There's just one problem: We don't make spacecraft capable of doing this. Instead, Rosetta first launched into a parking orbit around Earth on an Ariane 5 rocket. Next it departed on a 10-year loop-the-loop mission through the solar system, borrowing speed from gravitational slingshots past Mars (in 2007) and Earth (in 2005, 2007, 2009). While traversing the main asteroid belt, Rosetta also made observations of asteroids 2867 Steins (Sept. 5, 2008) and 21 Lutetia (July 10, 2010) [sources: ESA; ESA; ESA; ESA].

Screaming along on a curving intercept course, the hibernating Rosetta awakened as it approached its rendezvous around 3.5 AU from the sun. Because it came in hot, it spent January to May 2014 periodically tapping its braking thrusters, ramping down to a relative speed of 6.6 feet per second (2 meters per second). By August, when it inserted itself into orbit, that velocity dropped further, to a few centimeters per second [sources: ESA; ESA].

Then, like a wedding photographer, the craft spent some time dodging around, snapping photos and looking for the best illumination conditions. European Space Agency mission control used these shots to calculate the comet's position, size, shape and rotation. Once in orbit, Rosetta mapped the comet and observed spin-axis orientation, angular velocity, major landmarks and other basic characteristics -- everything necessary for plotting five potential landing sites [sources: ESA; NASA].

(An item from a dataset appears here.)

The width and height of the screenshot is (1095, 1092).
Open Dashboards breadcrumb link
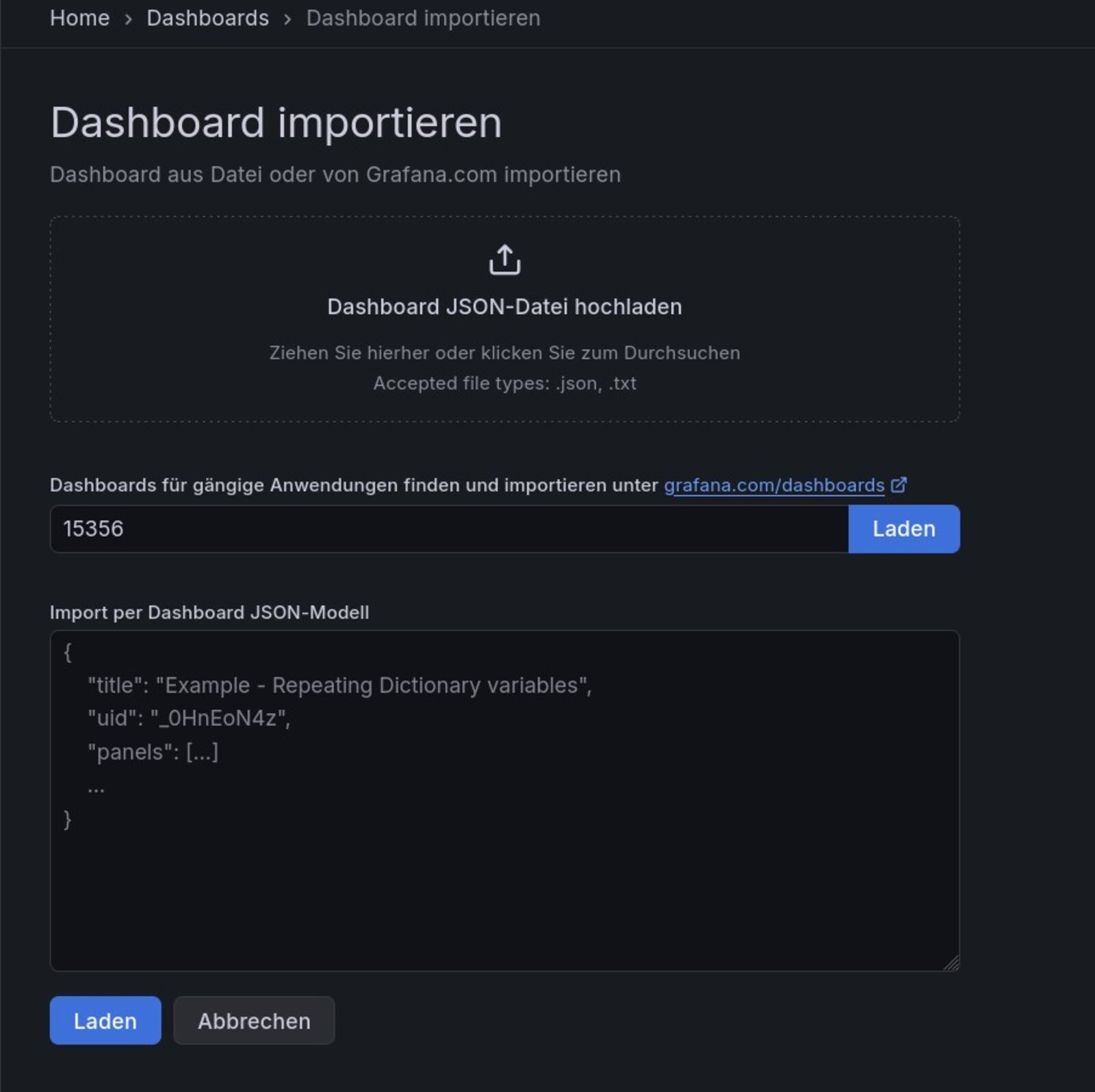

In November, Rosetta released its lander from about 0.6 mile (1 kilometer) over the comet. Philae was slated to touch down at human walking speed, using its flexible legs to dampen its rebound and a harpoon to anchor it against the comet's low gravity, but the landing didn't go quite as planned. From there, it will ride the comet in and around the sun, carrying out observations as long as it can. The mission is scheduled to complete in December 2015 [sources: ESA; ESA; NASA].